In the end, the House defeated the conservative bill 193-231 as a group of Republicans joined Democrats to sink the plan. A vote on the second bill has been pushed back until Friday, as Republican leadership looks to ensure enough support that has split the right wing and the centre of the party.

While Mr Trump had acted unilaterally to stem the family separations, legislators would prefer a legislative solution to the problem. The administration is not ending its zero tolerance approach to border prosecutions. If the new policy is rejected by the courts, which the administration acknowledges is a possibility, the debate could move back to square one.

Speaking before the cabinet meeting on Thursday, Mr Trump said: “I signed a very good executive order.”

In following through that order, the Department of Justice (DoJ) has asked a federal judge to modify a 1997 court settlement regarding the detention of immigrant children who enter the country illegally.
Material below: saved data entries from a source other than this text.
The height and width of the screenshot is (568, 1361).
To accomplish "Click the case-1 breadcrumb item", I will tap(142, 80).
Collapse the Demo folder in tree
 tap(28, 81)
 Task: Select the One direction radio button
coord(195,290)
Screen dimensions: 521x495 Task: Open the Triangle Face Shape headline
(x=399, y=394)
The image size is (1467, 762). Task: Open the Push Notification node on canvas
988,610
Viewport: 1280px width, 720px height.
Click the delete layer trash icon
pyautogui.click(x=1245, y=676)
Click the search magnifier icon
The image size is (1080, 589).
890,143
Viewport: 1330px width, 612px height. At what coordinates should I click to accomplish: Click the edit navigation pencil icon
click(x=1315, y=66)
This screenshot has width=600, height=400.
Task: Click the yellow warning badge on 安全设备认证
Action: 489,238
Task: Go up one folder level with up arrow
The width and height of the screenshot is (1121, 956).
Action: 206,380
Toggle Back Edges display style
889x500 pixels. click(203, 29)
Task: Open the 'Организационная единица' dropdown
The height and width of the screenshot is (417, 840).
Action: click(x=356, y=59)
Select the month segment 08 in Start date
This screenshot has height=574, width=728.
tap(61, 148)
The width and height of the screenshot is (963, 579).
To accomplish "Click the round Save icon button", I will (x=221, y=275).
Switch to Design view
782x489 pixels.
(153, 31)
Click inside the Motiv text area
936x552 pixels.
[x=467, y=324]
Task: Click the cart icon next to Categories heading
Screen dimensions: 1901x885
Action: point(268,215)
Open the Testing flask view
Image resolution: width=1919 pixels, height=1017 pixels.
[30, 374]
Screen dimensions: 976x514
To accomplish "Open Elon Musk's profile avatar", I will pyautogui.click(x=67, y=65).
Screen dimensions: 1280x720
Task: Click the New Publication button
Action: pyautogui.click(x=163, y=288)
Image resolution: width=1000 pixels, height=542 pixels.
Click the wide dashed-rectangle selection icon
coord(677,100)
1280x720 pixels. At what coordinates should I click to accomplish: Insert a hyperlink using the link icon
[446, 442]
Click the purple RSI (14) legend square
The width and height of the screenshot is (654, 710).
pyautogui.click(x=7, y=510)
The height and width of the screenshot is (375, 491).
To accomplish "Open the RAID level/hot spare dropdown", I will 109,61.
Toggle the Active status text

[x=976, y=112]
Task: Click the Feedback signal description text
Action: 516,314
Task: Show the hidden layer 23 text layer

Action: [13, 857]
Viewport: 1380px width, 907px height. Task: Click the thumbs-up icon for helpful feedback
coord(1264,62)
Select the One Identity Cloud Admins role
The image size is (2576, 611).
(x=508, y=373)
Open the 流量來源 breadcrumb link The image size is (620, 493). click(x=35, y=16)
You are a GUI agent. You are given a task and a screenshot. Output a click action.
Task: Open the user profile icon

The DoJ is seeking permission for the government to detain children for longer than the current limit of 20 days, in an effort to keep them with their parents.

Yet Mr Trump said the “only real solution” was for Congress to close loopholes in the immigration system, adding: “If we don’t close these loopholes there is no amount of money or personnel in the world.”

The senior Democrat in the Senate, Chuck Schumer, said that he wants to know how many children are already being held, after illegally crossing the US-Mexico border, and in what conditions.

The New York senator also wondered how the Trump administration was keeping track of families separated under its zero tolerance policy on illegal border crossings.


Activists had pointed out that Mr Trump’s executive order did nothing to address the plight of the more than 2,300 children who have already been separated from their parents under the president’s policy, seemingly leading to his remarks about reunification on Thursday.

“Trump has shown he has zero tolerance for migrants, zero tolerance for minors seeking to be reunited with their families,” Yanira Arias, national campaigns manager of the activist group Alianza Americas, told The Independent.

She said Mr Trump appeared to have no interest in the fact that children and their parents – many of them from Guatemala, El Salvador and Honduras – were simply seeking a better life.

“These children are still being put on buses,” she said. “To me, this feels more like a big PR action.”